There is a growing interest in identifying putative insulin sensitizers from the herbal sources.

Aim of the study

The present study explores the effects of naringenin, a bioflavonoid, in the high fructose-induced model of insulin resistance.

Methods

Adult male Wistar rats were divided into two groups and were fed either a starch-based control diet or a high fructose diet (60 g/100 g) for 60 days. From the 16th day, rats in each group were divided into two, one of which was administered naringenin (50 mg/kg b.w.) and the other was untreated for the next 45 days. Oral glucose tolerance test (OGTT) was done on day 59. On day 60, the levels of glucose, insulin, triglycerides (TG), free fatty acids (FFA) in blood, and the activities of insulin-inducible and suppressible enzymes in the cytosolic and mitochondrial fractions of liver and skeletal muscle were assayed.
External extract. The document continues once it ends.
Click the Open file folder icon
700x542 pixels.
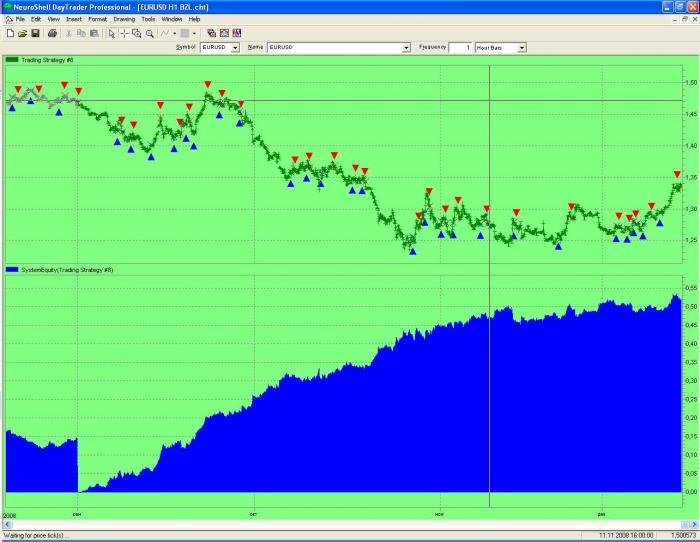point(21,33)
The extent of protein tyrosine phosphorylation in response to insulin was determined by assaying protein tyrosine kinase (PTK) and protein tyrosine phosphatase (PTP) in liver. Liver histology with periodic acid-Schiff (PAS) staining was done to detect glycogen.

Results

Fructose administration increased the plasma levels of glucose, insulin, TG, and FFA as compared to control rats. Insulin resistance was indicated by alterations in insulin sensitivity indices. Alterations in enzyme activities and reduced glycogen content were observed in fructose-fed rats. PTP activity was higher, while PTK activity was lower suggesting reduced tyrosine phosphorylation status. Administration of naringenin improved insulin sensitivity and enhanced tyrosine phosphorylation in fructose-fed animals, while it did not affect the parameters in control diet-fed rats.

Conclusions

Naringenin improves insulin signaling and sensitivity and thereby promotes the cellular actions of insulin in this model.